Take a look at the picture above. It's by the American artist Bev Doolittle. In addition to being an interesting scene, there is also a series of hidden faces in the forest. How many do you see? When I look at this, I can easily find nine, many people find eleven, and some folks see thirteen.
One of the beauties of a database is that you can easily find, count, and inspect information about a variety of things. One set of information that is available, but not necessarily easy to get to, are the details behind the linked tables in your database. This month, I will show you a simple technique to get not only a list of all linked tables but also information about them, all in a single step.
Linked Tables: Background
Linked, or attached tables, live outside your database. Most typically, they are in another Access database, but their home can also range far beyond that. To get the full story of attaching tables take a look at the February 2013
issue of the Access Wizard
If you need to learn the source of a single linked table, you can hover over the table in the Nav Pane and the path will show up. With older versions, you can right-click on the table and go to design view. For more details, once again see the February 2013 issue
A Little Work, A Lot of Information
But let's say that you have a complicated database with many linked tables coming from a variety of sources. There is an easy way to get information about all linked tables in one fell swoop.
The following SQL statement is all you need:
SELECT DISTINCTROW msysobjects.Name, msysobjects.Database, msysobjects.Connect
FROM msysobjects WHERE (((msysobjects.Type)=6 Or (msysobjects.Type) Like "dsn*")) ORDER BY msysobjects.Database;
To use this, open a new query in design view, swap to SQL view (click view – choose SQL), and paste the SQL statement above into the window. Then run the query. You will get a listing of all the attached tables as well as the database they are coming from. The example below shows a set of tables with connections to multiple access databases.

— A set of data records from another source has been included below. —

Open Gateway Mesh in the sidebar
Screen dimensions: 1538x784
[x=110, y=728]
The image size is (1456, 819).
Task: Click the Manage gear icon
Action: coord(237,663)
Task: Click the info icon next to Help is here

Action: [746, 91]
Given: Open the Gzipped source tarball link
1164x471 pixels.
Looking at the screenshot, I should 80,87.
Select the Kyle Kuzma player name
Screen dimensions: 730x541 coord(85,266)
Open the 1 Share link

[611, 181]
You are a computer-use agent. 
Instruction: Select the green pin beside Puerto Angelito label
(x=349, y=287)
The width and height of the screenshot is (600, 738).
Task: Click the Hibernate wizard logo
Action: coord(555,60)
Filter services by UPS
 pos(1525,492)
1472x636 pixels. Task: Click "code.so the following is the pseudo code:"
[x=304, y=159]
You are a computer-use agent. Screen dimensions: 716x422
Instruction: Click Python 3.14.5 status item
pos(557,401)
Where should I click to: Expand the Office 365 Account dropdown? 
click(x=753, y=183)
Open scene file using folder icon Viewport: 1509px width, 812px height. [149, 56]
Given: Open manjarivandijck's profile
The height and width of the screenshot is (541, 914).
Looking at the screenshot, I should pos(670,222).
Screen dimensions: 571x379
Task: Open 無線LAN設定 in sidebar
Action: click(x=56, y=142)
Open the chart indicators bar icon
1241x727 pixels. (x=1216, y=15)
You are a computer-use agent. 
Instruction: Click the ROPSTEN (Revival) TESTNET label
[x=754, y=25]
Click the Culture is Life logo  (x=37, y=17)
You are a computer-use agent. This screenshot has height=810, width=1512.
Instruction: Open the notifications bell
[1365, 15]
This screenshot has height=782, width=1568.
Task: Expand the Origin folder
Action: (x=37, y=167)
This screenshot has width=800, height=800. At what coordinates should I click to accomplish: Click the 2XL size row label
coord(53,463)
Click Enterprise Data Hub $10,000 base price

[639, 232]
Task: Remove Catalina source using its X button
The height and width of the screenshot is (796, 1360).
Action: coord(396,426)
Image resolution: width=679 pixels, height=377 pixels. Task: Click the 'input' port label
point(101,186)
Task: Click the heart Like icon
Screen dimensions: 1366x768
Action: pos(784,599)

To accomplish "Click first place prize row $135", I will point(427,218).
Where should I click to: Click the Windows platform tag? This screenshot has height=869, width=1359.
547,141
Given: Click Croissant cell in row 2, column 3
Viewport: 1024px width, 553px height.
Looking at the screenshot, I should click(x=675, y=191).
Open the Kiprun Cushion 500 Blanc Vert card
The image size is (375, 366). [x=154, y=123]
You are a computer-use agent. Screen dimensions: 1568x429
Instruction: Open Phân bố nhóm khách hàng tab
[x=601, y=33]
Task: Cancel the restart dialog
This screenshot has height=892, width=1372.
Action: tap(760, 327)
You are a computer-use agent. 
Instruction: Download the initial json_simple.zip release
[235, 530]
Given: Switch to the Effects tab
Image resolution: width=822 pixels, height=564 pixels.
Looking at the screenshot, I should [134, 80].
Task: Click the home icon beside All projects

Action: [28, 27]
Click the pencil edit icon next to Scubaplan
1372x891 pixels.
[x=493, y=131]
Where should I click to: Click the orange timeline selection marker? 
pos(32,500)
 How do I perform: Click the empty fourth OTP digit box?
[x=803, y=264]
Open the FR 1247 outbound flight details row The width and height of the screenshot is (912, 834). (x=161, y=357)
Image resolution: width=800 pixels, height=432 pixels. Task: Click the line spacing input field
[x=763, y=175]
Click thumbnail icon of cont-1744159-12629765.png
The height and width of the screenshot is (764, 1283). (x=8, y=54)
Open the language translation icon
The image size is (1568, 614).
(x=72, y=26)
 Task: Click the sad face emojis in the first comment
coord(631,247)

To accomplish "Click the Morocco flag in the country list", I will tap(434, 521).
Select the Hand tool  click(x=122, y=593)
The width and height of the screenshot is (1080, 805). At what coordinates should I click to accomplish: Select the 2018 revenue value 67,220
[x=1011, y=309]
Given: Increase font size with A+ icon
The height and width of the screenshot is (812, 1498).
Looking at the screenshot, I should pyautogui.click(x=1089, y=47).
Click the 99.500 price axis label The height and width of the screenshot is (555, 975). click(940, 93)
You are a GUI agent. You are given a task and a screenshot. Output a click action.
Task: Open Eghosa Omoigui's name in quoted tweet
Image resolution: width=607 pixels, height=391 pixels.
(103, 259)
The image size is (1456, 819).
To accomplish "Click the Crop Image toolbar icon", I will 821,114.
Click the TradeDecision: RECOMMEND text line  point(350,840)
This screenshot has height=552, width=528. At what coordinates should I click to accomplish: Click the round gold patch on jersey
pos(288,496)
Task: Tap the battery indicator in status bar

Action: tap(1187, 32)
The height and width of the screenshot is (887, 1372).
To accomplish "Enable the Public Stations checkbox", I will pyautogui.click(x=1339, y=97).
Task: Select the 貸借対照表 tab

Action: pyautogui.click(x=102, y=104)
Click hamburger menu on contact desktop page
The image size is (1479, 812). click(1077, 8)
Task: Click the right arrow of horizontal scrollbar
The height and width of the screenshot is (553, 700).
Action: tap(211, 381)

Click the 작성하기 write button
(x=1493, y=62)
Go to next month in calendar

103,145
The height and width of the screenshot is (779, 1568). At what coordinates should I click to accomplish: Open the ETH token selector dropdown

What is Going on Behind the Scenes
This query that provides this information goes after a system table called msysobjects.
This table contains information about objects within the database. The msysobjects
table is hidden by default because typically there is no reason for a user to open it. It has all sorts of interesting information, but a format that makes it difficult to understand. The system tables can put quite a bit of power at your fingertips. In our case, all we have to know is that, if we need to get information about table links, we can use the SQL statement above to get what we need.
Getting information about objects in your database doesn't have to be as challenging as finding the faces in Bev Doolittle’s painting. You can use tools within Access to get information about objects such as linked tables quickly and easily.